The sleeping giant kicks and resumes its slumber

Byron Murphy
Deputy Editor/News Editor

It’s been a long time since we had a more interesting news week for UCC, Cork or Ireland for that matter than the one which kicked off November. Starting with various reports on the registration fee, we saw the largest student march since the sixties on Wednesday marred by unnecessary violence by both protestors and Gardaí. Then Cork was rocked as the Examiner stuck its neck out and reported that Neil Prendeville, one of the nation’s most prominent hosts and soothing voice for those elderly who like to hear how bad things are, was found having sex with the person he loves most in the world on a plane. Finally, Brian Lenihan announced that the horrible figure of €3 billion in cuts was now to be doubled, and I put my suitcase on my bedroom floor in preparation for next September when I leave this doomed country with an apologetic “Cheers for the degrees lads, have a good one.”
In truth I’ve already heard from the trickle down which happens in these things that the figure will really be 7 billion, but at a certain point does it matter? Taking that much out of the economy will be disastrous, it will have the biggest effect on the poorest in society and will cripple the financial recovery of the country for a decade. I know you’ve heard this a million times now, and that makes me worry. It is apparent that Irish people no longer care. If people cared, they would have taken to the streets earlier, in more numbers and perhaps with torches.

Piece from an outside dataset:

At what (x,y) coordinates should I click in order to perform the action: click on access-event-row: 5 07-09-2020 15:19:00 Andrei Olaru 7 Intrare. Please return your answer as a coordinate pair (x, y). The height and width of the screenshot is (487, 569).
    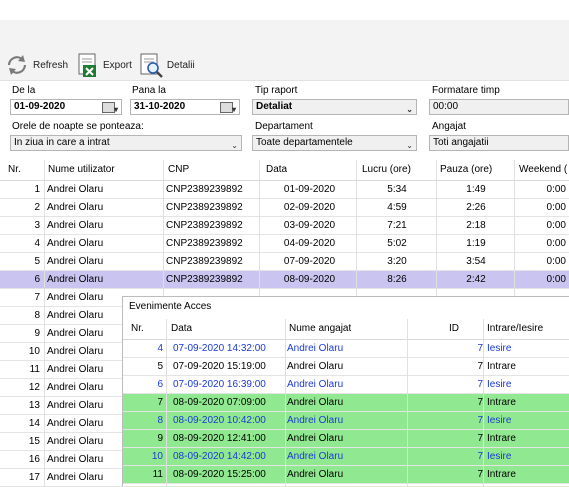
    Looking at the image, I should click on (346, 367).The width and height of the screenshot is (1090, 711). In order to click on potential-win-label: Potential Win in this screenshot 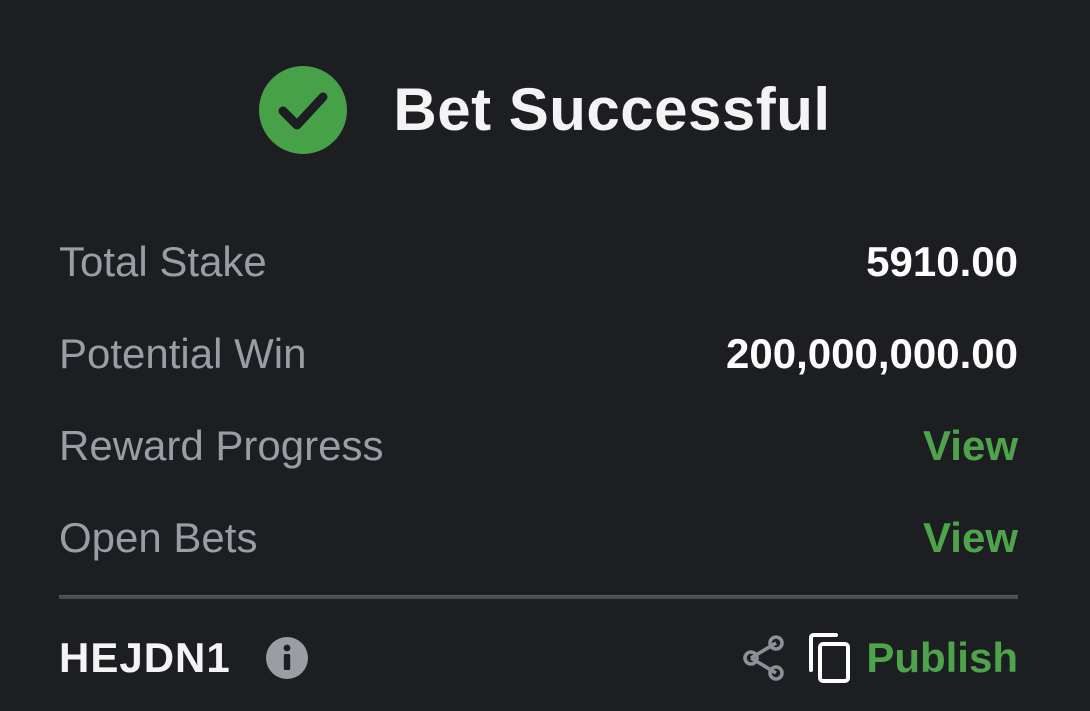, I will do `click(183, 354)`.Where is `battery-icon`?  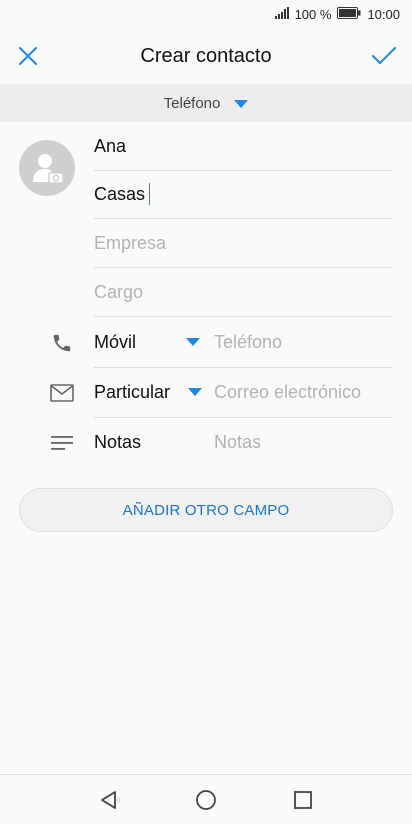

Sure, people will gather around water coolers talking about ‘the shower above in Dublin” and saying “that Kevin Myers really gives it to them I’m telling you”, but that’s it. If you wonder why we have one of the most embarrassing, unrepresentative governments in the developed world, it’s because we have neglected our own duty in politics.
I very much subscribe to the work of systems theorist Niklas Luhmann, who describes the political system as having three parts. There’s the executive, who sets the agenda for collectively binding decisions. There’s the administration, which puts these in place, and there’s the public who through voting or protest say “yay” or “nay” to these decisions. In this interpretation, in our lack of activity in the process we’ve said a resounding “yay!” to all of the decisions made by the current regime.
“But Byron you daring gadfly!”, I hear you say, “40,000 students took to the streets last week, is this not the extremest of political activity?” to which I would reply that France had a nationwide strike almost across the board when the government increased the pension age by two years, to 62 (an age you could call brimming with youth compared to our pension age). No, the reality is that the situation we have faced in the past year would have had other countries burning public buildings by now.
So on that note, you might infer that I approve of the actions of the ‘militant’ (oh please) groups who stormed the Department of Finance last week. To be very honest I’m not sure if I do or not, but I will say this; if you continue to do nothing, you’re putting your back behind the Fianna Fáil Scorched Earth policy of economics. If you want a country where what people want is what actually happens, it’s going to take much more than marches. It requires taking a page from our European neighbour’s book. But I don’t see that happening.